- [CONSIGNES]
a. Citez le passage de l'extrait qui va de « Investissements climat des » jusqu'à « la neutralité carbone. » inclus.
b. D'après l'extrait, à combien s'élevaient en 2022 les investissements des collectivités en faveur du climat ?
c. Résumez l'extrait en deux phrases.

- [EXTRAIT DU TEXTE]
--------

Investissements climat des collectivités : une hausse de 50% depuis 2017 due pour moitié à un effet prix

Selon une étude d'I4CE diffusée ce 15 décembre, en même temps que l'édition 2023 de son panorama des financements climat, les investissements des collectivités en faveur du climat ont augmenté ces six dernières années d’environ 50%, passant de 4,8 milliards d’euros en 2017 à 7,3 milliards d’euros en 2022, dans les secteurs du bâtiment, des transports et de l’énergie. Mais cette hausse globale est à nuancer car elle est imputable pour moitié à l'augmentation des prix des équipements et la dynamique n'a pas été constante sur la période et selon les secteurs, relativise le think tank, qui rappelle que les collectivités vont devoir au minimum doubler leurs investissements actuels dédiés au climat pour se diriger vers la neutralité carbone.

--------

- [ÉCHANTILLON DE DONNÉES]

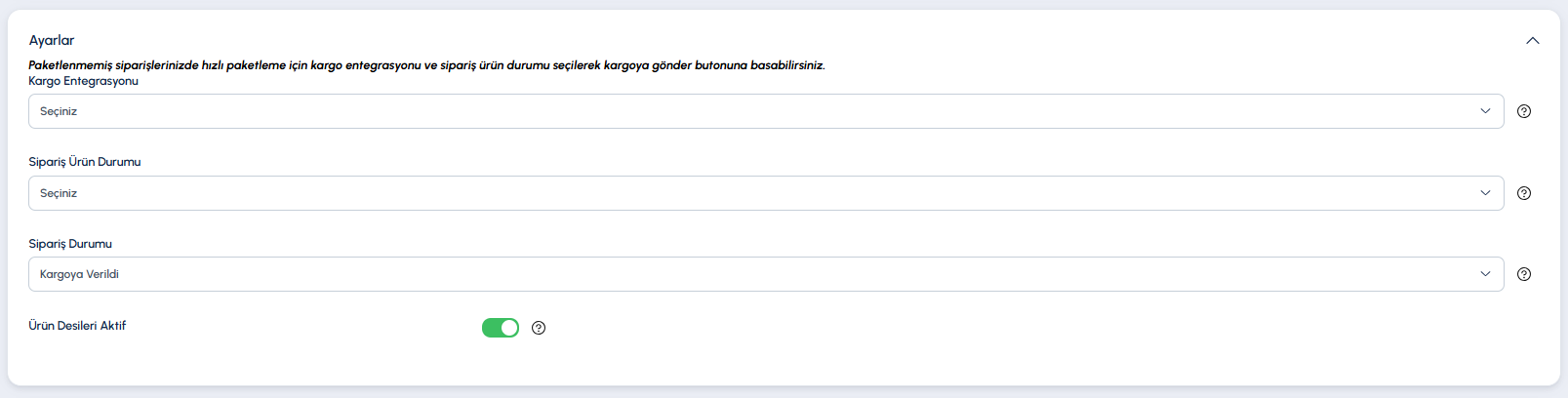Open the Sipariş Durumu combo box
Viewport: 1568px width, 398px height.
pyautogui.click(x=766, y=274)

--------

- [RÉPONSES PAR CONSIGNE]
a.
Investissements climat des collectivités : une hausse de 50% depuis 2017 due pour moitié à un effet prix

Selon une étude d'I4CE diffusée ce 15 décembre, en même temps que l'édition 2023 de son panorama des financements climat, les investissements des collectivités en faveur du climat ont augmenté ces six dernières années d’environ 50%, passant de 4,8 milliards d’euros en 2017 à 7,3 milliards d’euros en 2022, dans les secteurs du bâtiment, des transports et de l’énergie. Mais cette hausse globale est à nuancer car elle est imputable pour moitié à l'augmentation des prix des équipements et la dynamique n'a pas été constante sur la période et selon les secteurs, relativise le think tank, qui rappelle que les collectivités vont devoir au minimum doubler leurs investissements actuels dédiés au climat pour se diriger vers la neutralité carbone.

b. Ils s'élevaient à 7,3 milliards d'euros.

c. Selon une étude d'I4CE, les investissements des collectivités en faveur du climat ont augmenté d'environ 50 % entre 2017 et 2022, passant de 4,8 à 7,3 milliards d'euros dans les secteurs du bâtiment, des transports et de l'énergie. Le think tank nuance cette hausse, due pour moitié à l'augmentation des prix des équipements et inégale selon les périodes et les secteurs, et rappelle que les collectivités devront au minimum doubler ces investissements pour se diriger vers la neutralité carbone.